TASKS -
• a. Rewrite the passage about Van Morrison and Lewis. Begin at the words "Morrison contributes one" and stop after "Jerry Lee Lewis.", replacing "high-spirited frolic" with "lively romp".
• b. Decide whether each statement below agrees with the passage about Van Morrison and Lewis. Answer yes or no, and quote the words of the passage that settle it.
(i) Lewis first met Morrison in 1993 at a Jerry Lee Lewis convention in Newport.
(ii) Morrison wrote two original songs for the set.
(iii) "Let's Talk About Us" was written by Otis Blackwell.
• c. Continue the passage about Van Morrison and Lewis from the point where it ends.

PASSAGE -
......
Morrison contributes one original, "No Way Pedro." The rest of the set is a high-spirited frolic through a baker's dozen of '50s classics by the likes of Williams (covered three times), bluesman John Lee Hooker (with whom Morrison also has collaborated), rock 'n' roll guitar slinger Bo Diddley and, perhaps predictably, Jerry Lee Lewis.
"Van has been wanting to do some stuff with my brother for a long time," says Lewis during a phone interview from her home overseas. "Van has loved my brother's music since he was a boy. They are friends, but Jerry Lee is not real big on going into the studio these days. Van heard what I was doing and he thought 'Well, this is the real thing. I like this.' He felt we could do something good together, but neither one of us knew it was going to turn out the way it did."
Lewis first crossed paths with Morrison in 1993 at a Jerry Lee Lewis convention at the King's Hotel in Newport in South Wales. Earlier this year they shared dinner and a conversation about music, discovering they liked the same kinds of songs. Morrison heard Lewis perform during a sound check before one of her concerts. A week later, Lewis caught Morrison's show in Cardiff, Wales, and they got together for an after-hours jam session.
"I didn't realize I was going to be singing with him," she explains. "He did a couple of blues songs and I played piano for him. We'd been talking about one of my brother's songs we both loved called 'Let's Talk About Us.' It was written by Otis Blackwell, who wrote 'Great Balls of Fire,' but it really wasn't well-known. Van asked if I knew the words, so I wrote them down for him and he asked me to sing it with him."
......
SUPPLIED DATA -

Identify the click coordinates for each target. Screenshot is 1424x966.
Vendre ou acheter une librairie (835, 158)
......
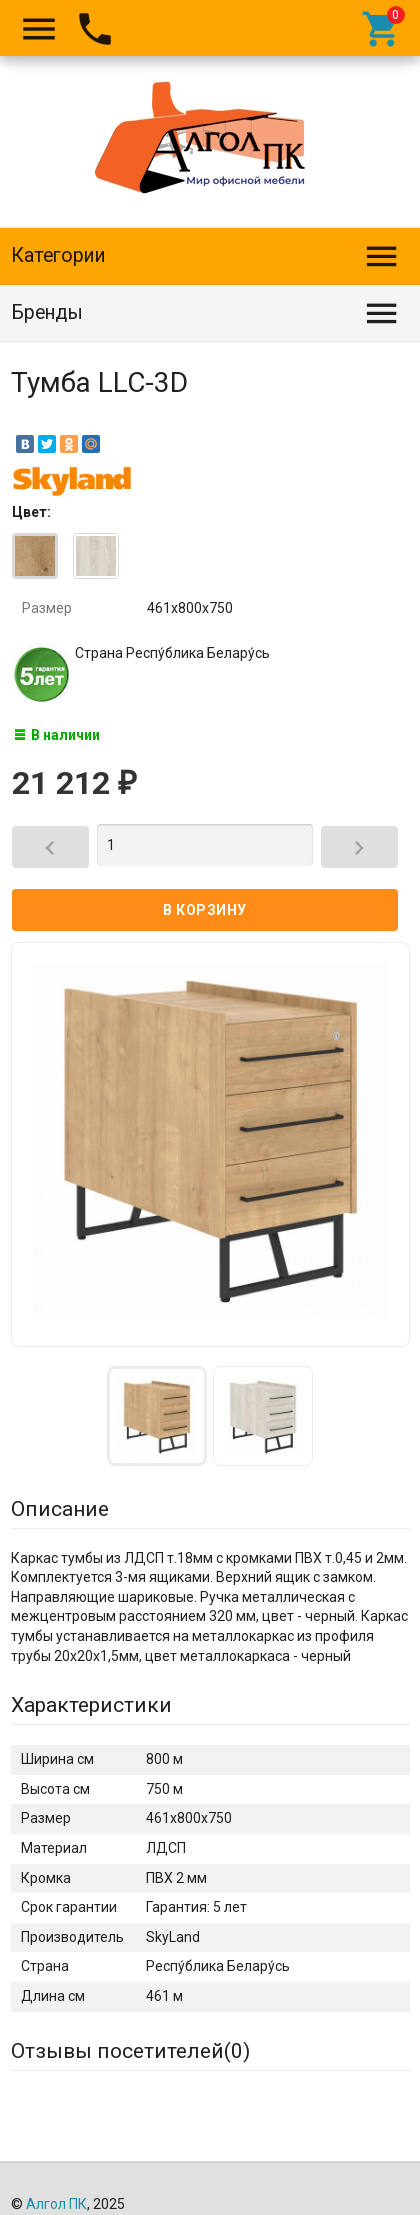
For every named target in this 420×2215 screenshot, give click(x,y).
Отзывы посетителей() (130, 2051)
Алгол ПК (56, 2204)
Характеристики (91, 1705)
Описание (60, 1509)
......
ANSWERS IN ORDER -
• a.
Morrison contributes one original, "No Way Pedro." The rest of the set is a lively romp through a baker's dozen of '50s classics by the likes of Williams (covered three times), bluesman John Lee Hooker (with whom Morrison also has collaborated), rock 'n' roll guitar slinger Bo Diddley and, perhaps predictably, Jerry Lee Lewis.

• b.
(i) Yes: "Lewis first crossed paths with Morrison in 1993 at a Jerry Lee Lewis convention at the King's Hotel in Newport in South Wales."
(ii) No: "Morrison contributes one original"
(iii) Yes: "It was written by Otis Blackwell"

• c.
Lewis breaks out laughing. "Suddenly I was rehearsing duets with Van Morrison," she recalls. "Van kept calling out songs for us to try. It was real informal. Our two voices together were wonderful. I had no problem phrasing with him. It was great, and we were having such a good time. Then we sat down to have tea, and Van picked up his cell phone and said to me, 'Well, are you available next Tuesday?' He called his studio and booked it.
"I was just flabbergasted," Lewis continues. "Still puzzled, I said, 'Are we going to record these songs?' He said, 'Well, yeah,' as if to say, 'Are you crazy ... don't you know?' I didn't think anything would come of the recordings, but I knew I was going to have fun and enjoy my day in the studio with this legend."
They cut nine songs together before Lewis returned to Tennessee, not expecting to hear any more about the project. When she went back to Europe three weeks later, Morrison invited her to his studio for tea and told her he might release their duets as his next album.
"He had another album ready to go, but he said he liked our album better," Lewis explains. "He told me that if we could come up with some more songs, and if our act worked together live, then he would release the album. I was really floored. That is when I became nervous, because I knew I had a shot at something great."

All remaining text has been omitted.